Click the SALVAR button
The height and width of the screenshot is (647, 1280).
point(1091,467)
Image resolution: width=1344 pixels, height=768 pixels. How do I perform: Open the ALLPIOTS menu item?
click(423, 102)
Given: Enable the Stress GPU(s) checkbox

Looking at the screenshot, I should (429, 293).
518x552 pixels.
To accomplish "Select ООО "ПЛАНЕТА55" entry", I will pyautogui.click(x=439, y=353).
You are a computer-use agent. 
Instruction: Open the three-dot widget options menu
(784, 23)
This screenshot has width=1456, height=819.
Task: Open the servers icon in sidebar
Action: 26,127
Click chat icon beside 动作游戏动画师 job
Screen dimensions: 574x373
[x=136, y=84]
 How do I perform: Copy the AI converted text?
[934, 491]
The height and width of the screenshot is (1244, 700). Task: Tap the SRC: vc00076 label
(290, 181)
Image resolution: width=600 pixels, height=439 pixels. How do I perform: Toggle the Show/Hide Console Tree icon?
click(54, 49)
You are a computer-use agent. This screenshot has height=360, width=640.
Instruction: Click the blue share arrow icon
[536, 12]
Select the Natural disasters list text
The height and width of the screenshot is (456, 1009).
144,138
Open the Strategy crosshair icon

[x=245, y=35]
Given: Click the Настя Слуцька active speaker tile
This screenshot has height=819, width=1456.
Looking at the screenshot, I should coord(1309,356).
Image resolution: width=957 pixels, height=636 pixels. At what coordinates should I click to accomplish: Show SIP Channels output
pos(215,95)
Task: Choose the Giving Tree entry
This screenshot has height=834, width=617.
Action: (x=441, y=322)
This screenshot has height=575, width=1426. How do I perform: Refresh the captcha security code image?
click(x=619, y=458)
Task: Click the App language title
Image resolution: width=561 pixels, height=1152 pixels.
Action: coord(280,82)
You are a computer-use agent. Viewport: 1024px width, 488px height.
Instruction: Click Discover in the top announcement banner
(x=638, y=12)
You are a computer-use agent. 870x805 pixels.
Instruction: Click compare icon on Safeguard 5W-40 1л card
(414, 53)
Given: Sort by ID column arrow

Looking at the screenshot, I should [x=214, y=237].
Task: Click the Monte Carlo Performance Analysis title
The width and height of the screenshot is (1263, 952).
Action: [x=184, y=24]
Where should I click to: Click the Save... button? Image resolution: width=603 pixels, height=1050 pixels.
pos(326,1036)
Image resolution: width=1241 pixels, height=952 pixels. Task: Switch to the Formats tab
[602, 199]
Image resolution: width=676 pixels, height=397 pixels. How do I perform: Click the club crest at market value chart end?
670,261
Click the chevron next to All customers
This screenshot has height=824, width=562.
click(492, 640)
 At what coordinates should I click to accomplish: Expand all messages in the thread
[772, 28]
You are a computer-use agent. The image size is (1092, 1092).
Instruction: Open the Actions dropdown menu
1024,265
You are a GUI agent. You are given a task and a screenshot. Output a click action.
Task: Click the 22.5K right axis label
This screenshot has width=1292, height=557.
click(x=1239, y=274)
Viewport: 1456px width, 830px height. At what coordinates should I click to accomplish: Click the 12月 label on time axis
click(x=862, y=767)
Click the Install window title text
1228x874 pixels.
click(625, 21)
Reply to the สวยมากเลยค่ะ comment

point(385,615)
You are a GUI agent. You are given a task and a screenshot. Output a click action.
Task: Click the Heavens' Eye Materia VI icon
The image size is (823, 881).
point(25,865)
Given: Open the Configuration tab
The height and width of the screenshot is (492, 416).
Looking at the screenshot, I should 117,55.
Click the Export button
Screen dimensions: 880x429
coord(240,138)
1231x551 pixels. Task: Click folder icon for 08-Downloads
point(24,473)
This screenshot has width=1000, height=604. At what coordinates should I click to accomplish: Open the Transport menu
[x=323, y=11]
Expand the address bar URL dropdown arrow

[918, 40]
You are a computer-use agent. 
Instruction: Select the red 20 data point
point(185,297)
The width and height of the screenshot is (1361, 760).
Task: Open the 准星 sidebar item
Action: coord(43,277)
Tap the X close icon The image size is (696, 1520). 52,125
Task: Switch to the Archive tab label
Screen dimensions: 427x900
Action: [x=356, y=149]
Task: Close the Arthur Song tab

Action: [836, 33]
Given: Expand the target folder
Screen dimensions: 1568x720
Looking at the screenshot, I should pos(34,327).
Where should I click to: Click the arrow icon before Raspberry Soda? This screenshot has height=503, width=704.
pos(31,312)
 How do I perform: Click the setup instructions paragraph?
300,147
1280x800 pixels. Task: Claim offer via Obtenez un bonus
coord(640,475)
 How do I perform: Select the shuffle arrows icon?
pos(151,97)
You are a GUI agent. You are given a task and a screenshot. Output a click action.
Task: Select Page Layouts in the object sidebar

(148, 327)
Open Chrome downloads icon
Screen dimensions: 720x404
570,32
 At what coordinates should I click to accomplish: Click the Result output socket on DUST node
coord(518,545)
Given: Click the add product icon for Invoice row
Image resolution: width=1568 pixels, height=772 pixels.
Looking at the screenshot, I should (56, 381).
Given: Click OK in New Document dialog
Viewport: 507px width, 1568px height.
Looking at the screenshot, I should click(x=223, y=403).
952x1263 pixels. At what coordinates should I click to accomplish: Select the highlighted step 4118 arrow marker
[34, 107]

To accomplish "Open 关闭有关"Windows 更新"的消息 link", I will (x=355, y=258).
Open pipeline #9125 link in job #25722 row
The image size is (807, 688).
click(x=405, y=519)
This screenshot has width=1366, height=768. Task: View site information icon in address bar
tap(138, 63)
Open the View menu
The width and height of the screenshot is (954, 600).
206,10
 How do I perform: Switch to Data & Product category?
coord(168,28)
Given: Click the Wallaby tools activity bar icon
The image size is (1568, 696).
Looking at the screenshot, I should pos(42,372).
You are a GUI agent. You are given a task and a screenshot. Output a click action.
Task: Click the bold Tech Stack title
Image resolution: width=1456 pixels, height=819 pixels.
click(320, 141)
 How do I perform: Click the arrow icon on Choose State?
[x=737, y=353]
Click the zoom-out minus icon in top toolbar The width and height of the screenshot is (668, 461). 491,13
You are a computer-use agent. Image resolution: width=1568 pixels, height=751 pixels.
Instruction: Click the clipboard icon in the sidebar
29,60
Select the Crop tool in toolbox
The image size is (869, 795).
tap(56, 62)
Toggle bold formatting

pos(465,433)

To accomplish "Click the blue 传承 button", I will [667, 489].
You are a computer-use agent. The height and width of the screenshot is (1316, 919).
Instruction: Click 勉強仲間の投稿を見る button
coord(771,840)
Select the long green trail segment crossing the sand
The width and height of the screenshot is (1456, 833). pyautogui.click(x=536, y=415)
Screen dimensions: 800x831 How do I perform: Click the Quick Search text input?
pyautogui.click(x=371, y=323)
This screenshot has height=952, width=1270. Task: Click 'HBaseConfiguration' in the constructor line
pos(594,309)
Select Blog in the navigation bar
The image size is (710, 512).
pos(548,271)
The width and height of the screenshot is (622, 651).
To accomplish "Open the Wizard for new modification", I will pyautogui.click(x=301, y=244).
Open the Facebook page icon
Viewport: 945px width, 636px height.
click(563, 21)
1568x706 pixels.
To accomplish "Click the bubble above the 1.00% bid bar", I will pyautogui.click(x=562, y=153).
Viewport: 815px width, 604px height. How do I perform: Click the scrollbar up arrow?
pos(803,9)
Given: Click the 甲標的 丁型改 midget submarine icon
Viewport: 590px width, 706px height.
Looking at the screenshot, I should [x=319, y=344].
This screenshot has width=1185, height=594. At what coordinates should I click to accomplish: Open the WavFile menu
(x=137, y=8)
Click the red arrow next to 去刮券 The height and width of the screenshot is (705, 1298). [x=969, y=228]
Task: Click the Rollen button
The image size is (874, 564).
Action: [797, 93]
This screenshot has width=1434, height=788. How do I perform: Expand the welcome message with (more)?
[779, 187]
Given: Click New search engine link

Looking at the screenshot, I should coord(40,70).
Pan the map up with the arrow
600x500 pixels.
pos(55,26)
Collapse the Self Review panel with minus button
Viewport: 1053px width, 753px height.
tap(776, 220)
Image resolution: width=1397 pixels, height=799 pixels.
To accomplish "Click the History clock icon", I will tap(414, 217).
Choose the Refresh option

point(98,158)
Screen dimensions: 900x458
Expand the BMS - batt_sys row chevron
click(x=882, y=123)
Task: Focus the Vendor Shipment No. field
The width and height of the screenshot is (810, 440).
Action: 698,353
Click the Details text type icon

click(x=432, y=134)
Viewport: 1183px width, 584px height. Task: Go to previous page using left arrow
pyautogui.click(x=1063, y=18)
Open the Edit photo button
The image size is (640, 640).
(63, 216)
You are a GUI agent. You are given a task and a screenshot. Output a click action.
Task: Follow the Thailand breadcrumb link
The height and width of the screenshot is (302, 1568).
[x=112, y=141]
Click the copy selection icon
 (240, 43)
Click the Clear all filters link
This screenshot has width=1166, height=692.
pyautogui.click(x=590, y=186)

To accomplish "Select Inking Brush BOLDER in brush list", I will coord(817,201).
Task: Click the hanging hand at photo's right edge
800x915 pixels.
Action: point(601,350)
*-*-*
* [ACTIVITY]: Wherever a line in the data above holds the word "minus", copy that line.

* [REPLY]:
Click the zoom-out minus icon in top toolbar The width and height of the screenshot is (668, 461). 491,13
Collapse the Self Review panel with minus button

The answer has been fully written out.